**Selected text:**
================

Arthur Schopenhauer can help with a broken heart. A contemporary love story with Schopenhauerian notes teaches us that just because a woman doesn't return your phone call does not mean you should throw in the towel. Schopenhauer's will to live (Wille zum Leben) is defined by De Botton as 'an inherent drive in human beings to stay alive and to have children'. In other words, the woman who ditched you was probably not meant to be the mother of your children. Short men are attracted to tall women and stupid women to intelligent men: it's all a big hormonal evolutionary race.
Friedrich Nietzsche may be famous for his concept of the Ubermensch (a descriptive term for his literary heroes) but he is really useful for those facing emotional difficulties.
Nietzsche was writing about low frustration tolerance (the new buzzwords in psychology) more than 100 years ago. 'Fulfilment is reached by responding wisely to difficulties that could tear one apart,' explains De Botton. 'Nietzsche urged us to endure.' To regard states of distress in general as an objection and something that must be abolished is stupid, he continues. 'Without frustration one can never achieve greatness.'
His simplistic approach to philosophy may infuriate the academic community, but for those who never bothered with Aristotle's Nicomachean Ethics or Nietzsche's On the Genealogy of Morals, this is a welcome, witty respite. It's McDonald's for the mind.

================

**Text and item location records:**
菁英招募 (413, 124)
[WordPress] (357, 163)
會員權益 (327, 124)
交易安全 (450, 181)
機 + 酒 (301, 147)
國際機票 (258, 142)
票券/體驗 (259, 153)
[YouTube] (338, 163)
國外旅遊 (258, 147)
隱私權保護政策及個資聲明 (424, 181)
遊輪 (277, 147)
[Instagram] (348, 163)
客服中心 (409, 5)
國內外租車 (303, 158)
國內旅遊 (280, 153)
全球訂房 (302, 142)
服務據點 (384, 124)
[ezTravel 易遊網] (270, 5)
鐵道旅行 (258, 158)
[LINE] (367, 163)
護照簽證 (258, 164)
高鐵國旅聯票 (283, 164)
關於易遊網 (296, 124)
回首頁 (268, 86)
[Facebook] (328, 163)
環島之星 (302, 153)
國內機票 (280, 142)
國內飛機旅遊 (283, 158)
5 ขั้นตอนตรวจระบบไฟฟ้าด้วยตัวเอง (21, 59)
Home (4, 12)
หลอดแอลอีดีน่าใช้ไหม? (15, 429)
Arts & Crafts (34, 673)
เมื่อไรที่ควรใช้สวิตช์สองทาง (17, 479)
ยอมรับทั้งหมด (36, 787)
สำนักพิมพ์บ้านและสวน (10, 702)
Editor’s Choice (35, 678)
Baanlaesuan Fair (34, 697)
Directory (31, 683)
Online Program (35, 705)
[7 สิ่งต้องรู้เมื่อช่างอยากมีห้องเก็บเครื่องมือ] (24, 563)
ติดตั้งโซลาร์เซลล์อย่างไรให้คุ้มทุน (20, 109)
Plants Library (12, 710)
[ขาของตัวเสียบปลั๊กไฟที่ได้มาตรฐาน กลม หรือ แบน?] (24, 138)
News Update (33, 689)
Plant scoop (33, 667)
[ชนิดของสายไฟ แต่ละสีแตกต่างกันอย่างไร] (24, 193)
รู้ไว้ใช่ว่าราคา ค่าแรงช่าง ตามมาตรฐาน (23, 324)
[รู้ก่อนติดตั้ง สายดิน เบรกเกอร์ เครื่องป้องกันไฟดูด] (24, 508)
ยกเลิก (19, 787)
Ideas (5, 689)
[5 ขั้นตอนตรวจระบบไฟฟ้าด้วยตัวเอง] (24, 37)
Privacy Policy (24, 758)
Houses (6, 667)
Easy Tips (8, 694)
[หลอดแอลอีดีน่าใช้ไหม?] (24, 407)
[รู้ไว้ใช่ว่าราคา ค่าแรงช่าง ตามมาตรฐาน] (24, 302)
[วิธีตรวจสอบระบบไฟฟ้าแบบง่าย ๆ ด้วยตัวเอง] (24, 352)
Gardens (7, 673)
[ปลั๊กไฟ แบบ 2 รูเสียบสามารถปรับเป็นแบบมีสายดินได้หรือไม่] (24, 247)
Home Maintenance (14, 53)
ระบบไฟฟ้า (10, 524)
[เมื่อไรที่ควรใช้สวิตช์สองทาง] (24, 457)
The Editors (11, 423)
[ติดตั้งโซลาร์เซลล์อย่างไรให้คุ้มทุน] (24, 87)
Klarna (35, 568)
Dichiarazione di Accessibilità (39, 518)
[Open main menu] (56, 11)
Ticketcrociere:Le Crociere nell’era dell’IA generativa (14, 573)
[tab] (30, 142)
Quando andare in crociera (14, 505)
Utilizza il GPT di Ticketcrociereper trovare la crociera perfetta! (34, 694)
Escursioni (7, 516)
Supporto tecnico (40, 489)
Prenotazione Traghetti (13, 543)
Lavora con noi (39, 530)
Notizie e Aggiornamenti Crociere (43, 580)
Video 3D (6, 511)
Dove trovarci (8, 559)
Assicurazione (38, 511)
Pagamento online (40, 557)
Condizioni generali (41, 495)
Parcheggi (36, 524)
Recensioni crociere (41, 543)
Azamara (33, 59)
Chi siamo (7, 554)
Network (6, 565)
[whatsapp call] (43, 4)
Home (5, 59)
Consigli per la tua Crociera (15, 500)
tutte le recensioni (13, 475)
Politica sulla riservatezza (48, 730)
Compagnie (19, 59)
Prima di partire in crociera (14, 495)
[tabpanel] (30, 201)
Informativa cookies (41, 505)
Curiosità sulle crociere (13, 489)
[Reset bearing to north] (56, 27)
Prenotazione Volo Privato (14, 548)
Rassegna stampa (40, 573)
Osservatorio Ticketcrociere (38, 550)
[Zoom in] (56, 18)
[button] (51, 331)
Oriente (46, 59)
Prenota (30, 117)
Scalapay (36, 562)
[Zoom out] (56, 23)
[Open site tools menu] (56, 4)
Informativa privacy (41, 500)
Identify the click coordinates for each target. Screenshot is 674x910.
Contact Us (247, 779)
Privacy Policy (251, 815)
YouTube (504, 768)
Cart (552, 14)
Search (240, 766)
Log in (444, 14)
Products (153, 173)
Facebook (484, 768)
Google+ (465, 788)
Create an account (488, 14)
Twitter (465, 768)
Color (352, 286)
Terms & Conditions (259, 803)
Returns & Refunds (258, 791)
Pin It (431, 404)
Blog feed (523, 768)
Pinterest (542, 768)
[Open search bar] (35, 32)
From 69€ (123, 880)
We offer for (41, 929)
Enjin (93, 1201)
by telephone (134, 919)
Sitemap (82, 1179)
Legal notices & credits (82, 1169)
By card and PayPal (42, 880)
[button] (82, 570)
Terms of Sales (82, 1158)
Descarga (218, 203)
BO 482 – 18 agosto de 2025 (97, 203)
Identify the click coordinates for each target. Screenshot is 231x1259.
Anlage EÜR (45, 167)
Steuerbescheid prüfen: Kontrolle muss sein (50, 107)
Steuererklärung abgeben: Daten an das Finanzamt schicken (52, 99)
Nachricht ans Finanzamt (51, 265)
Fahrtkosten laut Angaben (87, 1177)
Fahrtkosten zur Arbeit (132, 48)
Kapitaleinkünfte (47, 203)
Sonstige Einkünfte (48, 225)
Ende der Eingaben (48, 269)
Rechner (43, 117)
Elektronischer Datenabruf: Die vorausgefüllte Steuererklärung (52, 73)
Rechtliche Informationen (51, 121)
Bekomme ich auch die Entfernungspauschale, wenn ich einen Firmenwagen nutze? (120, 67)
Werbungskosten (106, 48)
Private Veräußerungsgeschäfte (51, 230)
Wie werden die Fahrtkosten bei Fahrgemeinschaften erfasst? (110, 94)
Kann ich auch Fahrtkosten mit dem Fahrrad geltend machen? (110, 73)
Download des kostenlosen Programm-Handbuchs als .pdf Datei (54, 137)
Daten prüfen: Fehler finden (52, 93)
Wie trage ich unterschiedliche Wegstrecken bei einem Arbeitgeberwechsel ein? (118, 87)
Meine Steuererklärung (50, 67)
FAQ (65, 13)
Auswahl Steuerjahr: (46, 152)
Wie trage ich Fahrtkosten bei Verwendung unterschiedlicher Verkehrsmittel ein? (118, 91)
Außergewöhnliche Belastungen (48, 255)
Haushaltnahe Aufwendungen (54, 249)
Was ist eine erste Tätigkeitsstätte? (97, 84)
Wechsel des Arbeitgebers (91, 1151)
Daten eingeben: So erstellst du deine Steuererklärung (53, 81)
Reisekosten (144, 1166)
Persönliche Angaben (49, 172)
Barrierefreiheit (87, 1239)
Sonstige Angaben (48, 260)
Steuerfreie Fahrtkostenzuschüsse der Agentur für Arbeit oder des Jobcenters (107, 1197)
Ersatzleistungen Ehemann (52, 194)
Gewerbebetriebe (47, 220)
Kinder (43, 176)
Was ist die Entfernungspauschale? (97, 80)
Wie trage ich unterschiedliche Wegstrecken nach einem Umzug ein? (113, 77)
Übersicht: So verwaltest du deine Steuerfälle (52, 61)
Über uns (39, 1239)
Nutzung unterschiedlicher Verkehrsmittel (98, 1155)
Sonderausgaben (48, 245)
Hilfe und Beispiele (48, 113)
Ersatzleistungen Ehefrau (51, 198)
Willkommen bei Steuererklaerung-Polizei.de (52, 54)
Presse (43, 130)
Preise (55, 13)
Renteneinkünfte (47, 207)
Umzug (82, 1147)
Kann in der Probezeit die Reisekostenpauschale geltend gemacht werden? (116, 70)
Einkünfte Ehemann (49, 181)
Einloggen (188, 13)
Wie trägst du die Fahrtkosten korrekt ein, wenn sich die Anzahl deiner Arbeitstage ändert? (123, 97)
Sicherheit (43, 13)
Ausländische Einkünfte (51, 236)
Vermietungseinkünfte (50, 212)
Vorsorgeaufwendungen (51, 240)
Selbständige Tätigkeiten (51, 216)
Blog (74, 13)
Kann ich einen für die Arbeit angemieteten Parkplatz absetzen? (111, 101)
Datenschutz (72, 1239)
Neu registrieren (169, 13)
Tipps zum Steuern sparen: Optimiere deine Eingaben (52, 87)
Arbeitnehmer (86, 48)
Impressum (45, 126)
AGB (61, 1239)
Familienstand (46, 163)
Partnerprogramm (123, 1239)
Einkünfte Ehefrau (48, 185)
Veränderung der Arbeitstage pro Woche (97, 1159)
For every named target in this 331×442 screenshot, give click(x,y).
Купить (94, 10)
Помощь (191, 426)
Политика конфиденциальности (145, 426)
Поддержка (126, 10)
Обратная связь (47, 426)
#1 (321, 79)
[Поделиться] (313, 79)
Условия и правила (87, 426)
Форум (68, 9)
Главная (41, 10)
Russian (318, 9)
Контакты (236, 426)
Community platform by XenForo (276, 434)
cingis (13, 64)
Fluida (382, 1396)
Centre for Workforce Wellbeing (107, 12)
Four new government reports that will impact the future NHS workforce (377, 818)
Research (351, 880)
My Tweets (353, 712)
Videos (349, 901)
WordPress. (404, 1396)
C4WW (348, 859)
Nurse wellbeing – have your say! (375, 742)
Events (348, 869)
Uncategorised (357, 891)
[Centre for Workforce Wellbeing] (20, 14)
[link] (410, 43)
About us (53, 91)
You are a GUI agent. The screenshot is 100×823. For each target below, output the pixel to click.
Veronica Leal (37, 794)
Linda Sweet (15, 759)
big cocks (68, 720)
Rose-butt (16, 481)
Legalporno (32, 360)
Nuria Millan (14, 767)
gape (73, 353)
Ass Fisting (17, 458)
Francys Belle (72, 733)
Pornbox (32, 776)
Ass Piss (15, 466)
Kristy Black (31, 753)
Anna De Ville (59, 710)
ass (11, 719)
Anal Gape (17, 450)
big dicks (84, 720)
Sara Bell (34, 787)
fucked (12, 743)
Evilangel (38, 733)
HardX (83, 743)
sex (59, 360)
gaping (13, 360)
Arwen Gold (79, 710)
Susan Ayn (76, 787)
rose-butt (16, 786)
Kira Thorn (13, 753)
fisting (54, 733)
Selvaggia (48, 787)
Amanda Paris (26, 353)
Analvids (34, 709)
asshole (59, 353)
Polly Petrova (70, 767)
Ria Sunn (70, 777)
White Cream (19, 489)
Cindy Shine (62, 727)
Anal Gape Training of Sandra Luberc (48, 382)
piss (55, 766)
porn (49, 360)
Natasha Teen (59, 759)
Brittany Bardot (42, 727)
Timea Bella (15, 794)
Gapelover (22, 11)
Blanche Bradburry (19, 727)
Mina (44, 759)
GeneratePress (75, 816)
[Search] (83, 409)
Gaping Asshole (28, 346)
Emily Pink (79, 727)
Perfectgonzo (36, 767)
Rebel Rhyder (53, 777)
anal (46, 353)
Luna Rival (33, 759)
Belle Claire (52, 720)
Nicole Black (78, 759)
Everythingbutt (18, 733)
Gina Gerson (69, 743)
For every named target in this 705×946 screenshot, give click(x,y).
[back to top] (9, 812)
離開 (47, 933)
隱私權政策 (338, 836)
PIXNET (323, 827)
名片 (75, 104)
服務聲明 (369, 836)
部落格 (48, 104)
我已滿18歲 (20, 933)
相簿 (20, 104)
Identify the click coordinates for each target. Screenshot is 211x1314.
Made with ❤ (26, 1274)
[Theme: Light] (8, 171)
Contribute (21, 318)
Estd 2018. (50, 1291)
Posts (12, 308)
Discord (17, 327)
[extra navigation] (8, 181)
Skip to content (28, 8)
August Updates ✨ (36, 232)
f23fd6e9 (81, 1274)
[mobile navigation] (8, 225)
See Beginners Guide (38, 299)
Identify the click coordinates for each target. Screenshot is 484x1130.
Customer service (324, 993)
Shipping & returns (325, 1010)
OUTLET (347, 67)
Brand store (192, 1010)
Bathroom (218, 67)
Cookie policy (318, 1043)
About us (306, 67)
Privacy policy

================

**Tasks to perform:**
1 > In the passage on Schopenhauer and Nietzsche, how does De Botton define Schopenhauer's will to live?
2 > Retype part of the passage on Schopenhauer and Nietzsche word for word, beginning at the words "Nietzsche was writing" and stopping after "for the mind.".

**Answers by task:**
1 > As "an inherent drive in human beings to stay alive and to have children."

2 >
Nietzsche was writing about low frustration tolerance (the new buzzwords in psychology) more than 100 years ago. 'Fulfilment is reached by responding wisely to difficulties that could tear one apart,' explains De Botton. 'Nietzsche urged us to endure.' To regard states of distress in general as an objection and something that must be abolished is stupid, he continues. 'Without frustration one can never achieve greatness.'
His simplistic approach to philosophy may infuriate the academic community, but for those who never bothered with Aristotle's Nicomachean Ethics or Nietzsche's On the Genealogy of Morals, this is a welcome, witty respite. It's McDonald's for the mind.